Shareholders urged to reject Icahn offer
Lionsgate reiterated that takeover bid is 'inadequate'TORONTO – Lionsgate on Friday urged shareholders yet again to rebuff Carl Icahn's unsolicited tender offer, now extended to June 16.
Vancouver-based Lionsgate, in an amended Schedule 14D-9 filed with U.S. securities regulators, reiterated that Icahn's $7.00 per share takeover bid is "financially inadequate and coercive."
The mini-studio also urged shareholders that have tendered their shares to the Icahn Group to withdraw them, and offered instructions on how to do so.
The latest missive to shareholders argued Lionsgate "continues to successfully execute its business strategy," as evidenced by its latest financial results unveiled earlier in the week (HR, June 1).

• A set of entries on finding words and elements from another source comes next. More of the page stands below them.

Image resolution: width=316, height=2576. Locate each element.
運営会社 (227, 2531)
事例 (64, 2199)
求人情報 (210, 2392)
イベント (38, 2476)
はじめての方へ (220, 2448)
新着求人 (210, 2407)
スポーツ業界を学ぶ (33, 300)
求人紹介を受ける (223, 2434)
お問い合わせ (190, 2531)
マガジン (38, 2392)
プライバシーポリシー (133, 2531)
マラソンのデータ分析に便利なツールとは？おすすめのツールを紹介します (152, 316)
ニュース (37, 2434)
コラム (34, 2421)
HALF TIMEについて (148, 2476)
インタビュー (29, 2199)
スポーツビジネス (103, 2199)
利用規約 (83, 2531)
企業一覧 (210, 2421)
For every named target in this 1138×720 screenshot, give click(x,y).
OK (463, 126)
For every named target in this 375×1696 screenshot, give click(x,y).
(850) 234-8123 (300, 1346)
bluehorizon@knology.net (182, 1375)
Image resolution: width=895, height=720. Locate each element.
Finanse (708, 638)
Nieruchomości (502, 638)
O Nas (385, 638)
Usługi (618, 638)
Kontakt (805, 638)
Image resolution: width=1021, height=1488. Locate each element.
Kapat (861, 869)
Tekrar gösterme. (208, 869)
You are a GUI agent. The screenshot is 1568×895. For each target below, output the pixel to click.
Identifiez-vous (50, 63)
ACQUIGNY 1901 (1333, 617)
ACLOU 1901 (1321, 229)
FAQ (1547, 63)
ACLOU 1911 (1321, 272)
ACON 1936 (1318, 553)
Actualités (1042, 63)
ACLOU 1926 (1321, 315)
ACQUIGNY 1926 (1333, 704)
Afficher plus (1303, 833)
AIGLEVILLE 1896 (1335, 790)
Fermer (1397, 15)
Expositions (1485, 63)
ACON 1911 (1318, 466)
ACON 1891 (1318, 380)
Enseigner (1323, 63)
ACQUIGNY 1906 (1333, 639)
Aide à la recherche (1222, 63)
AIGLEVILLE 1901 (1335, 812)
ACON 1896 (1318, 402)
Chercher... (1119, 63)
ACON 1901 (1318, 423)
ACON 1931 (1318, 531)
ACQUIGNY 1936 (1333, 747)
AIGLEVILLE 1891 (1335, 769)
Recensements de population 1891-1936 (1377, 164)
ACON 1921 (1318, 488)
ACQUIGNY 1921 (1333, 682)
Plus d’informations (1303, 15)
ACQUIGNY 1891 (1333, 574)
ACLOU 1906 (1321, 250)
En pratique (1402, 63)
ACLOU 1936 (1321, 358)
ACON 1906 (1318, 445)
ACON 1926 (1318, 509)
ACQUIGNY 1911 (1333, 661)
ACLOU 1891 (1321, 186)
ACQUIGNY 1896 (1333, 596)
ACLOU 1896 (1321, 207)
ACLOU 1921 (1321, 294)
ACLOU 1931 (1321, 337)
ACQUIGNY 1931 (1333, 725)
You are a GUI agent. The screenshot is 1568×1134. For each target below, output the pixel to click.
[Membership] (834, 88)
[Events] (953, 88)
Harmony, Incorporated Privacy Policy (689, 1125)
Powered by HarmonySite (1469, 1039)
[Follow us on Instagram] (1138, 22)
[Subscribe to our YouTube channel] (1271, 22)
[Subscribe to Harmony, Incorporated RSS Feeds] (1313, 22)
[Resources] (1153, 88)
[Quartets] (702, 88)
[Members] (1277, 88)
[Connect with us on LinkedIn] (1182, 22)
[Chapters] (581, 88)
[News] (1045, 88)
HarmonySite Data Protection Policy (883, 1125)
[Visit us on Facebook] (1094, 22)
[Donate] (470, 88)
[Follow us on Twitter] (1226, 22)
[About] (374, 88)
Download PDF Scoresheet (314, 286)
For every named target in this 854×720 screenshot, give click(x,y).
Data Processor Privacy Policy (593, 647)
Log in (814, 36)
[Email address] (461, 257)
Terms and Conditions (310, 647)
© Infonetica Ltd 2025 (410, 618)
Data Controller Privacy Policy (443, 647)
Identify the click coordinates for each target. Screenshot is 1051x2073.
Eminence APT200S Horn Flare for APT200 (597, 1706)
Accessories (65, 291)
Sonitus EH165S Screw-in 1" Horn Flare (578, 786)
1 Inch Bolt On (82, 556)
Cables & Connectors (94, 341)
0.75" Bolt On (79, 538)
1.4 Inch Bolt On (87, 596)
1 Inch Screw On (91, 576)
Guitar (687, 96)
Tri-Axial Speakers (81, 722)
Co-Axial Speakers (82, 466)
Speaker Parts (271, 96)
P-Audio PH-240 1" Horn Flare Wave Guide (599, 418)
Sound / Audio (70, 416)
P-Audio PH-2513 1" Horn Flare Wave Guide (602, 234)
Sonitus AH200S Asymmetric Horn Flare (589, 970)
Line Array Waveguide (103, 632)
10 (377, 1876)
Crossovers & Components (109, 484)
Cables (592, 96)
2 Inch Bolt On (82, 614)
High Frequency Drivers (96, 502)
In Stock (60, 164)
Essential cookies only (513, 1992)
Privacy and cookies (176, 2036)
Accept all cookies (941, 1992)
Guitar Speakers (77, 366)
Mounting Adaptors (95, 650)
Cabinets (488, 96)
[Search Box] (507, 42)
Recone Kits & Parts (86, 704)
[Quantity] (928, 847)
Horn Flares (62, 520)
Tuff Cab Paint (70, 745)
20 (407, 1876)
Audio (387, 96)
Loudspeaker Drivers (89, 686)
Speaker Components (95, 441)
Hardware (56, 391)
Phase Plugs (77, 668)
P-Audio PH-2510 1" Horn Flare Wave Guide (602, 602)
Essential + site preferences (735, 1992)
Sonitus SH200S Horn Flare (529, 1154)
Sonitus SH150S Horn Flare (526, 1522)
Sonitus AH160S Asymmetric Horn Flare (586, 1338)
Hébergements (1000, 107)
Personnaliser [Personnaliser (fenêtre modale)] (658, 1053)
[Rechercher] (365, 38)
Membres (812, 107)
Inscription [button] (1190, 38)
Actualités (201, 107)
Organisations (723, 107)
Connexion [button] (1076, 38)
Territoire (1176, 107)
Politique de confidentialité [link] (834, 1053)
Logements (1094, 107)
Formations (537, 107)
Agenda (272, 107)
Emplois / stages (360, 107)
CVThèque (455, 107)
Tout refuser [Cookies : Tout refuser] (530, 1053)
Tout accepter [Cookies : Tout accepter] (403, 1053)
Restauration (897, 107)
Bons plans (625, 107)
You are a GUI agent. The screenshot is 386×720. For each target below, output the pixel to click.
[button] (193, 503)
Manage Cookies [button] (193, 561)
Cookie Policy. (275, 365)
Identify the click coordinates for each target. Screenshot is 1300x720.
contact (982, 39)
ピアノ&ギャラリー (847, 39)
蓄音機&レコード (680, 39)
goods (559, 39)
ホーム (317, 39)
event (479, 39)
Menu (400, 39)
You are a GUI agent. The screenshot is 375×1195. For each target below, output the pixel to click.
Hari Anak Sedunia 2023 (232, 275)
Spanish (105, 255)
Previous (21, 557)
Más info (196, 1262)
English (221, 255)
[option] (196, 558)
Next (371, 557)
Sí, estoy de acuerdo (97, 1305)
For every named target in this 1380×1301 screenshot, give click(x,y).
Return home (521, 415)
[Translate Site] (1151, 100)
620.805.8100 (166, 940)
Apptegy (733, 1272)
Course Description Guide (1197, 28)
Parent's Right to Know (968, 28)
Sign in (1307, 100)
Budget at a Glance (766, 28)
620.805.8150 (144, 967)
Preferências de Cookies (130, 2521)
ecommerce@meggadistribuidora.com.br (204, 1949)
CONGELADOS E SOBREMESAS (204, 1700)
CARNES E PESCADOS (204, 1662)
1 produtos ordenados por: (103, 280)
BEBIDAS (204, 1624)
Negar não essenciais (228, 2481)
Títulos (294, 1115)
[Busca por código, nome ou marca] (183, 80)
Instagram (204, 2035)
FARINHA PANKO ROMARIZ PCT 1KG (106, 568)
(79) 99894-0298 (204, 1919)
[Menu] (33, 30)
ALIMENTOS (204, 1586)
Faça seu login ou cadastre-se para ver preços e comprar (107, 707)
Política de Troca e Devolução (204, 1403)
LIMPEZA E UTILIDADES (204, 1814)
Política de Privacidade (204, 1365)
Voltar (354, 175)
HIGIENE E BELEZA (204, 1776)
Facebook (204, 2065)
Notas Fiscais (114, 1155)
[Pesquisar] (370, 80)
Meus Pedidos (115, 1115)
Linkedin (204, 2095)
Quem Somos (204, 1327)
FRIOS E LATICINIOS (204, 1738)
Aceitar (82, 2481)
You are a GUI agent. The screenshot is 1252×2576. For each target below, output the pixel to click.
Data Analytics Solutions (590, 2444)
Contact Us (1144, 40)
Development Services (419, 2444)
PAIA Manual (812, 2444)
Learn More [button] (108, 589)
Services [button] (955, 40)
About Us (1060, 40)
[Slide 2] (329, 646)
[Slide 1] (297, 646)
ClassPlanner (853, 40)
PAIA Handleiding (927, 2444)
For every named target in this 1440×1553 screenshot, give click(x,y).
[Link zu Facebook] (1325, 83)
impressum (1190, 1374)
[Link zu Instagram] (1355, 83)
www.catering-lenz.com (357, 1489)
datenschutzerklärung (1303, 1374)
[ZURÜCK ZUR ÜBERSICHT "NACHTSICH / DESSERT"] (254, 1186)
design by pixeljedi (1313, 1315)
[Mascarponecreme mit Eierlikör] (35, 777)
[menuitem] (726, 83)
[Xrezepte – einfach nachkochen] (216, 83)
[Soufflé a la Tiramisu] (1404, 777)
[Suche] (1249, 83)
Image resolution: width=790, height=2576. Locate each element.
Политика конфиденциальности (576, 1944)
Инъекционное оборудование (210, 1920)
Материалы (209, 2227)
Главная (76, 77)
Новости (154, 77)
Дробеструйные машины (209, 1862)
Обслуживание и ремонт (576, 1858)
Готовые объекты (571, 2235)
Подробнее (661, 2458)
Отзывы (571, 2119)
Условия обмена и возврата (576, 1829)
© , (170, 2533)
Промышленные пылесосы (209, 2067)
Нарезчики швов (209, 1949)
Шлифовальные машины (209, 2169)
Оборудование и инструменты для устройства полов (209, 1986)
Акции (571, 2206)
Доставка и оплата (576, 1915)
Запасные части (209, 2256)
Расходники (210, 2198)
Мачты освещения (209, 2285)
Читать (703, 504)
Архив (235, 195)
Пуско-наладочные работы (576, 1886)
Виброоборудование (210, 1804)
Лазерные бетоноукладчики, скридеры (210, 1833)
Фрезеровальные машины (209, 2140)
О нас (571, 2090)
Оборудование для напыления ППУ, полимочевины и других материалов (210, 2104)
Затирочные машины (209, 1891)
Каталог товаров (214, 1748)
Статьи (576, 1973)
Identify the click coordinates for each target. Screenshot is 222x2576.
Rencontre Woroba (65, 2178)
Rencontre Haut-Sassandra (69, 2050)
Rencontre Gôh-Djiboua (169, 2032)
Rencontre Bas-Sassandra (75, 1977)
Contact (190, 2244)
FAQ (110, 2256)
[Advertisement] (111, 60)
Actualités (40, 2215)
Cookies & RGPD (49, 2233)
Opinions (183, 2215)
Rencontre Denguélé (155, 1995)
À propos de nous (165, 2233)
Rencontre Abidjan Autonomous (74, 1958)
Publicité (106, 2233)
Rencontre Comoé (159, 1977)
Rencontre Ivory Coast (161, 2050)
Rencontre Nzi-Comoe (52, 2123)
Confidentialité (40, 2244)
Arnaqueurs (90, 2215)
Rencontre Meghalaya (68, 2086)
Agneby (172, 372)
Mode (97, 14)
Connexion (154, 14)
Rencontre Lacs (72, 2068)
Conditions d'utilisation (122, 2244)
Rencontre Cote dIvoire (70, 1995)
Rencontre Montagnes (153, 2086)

"Views of Wall Street analysts have also changed to reflect a higher value for Lionsgate, and the average price target of Wall Street analysts for Lionsgate shares as of June 3, 2010 is at a 26.4% premium to the Icahn Group's offer price of U.S.$7.00 per share," the company said in a statement.
The next move in the escalating battle between the mini-studio and Icahn, who holds a 19% stake in Lionsgate, is a threatened proxy fight at an upcoming annual shareholders meeting, likely in September around the time of the Toronto International Film Festival.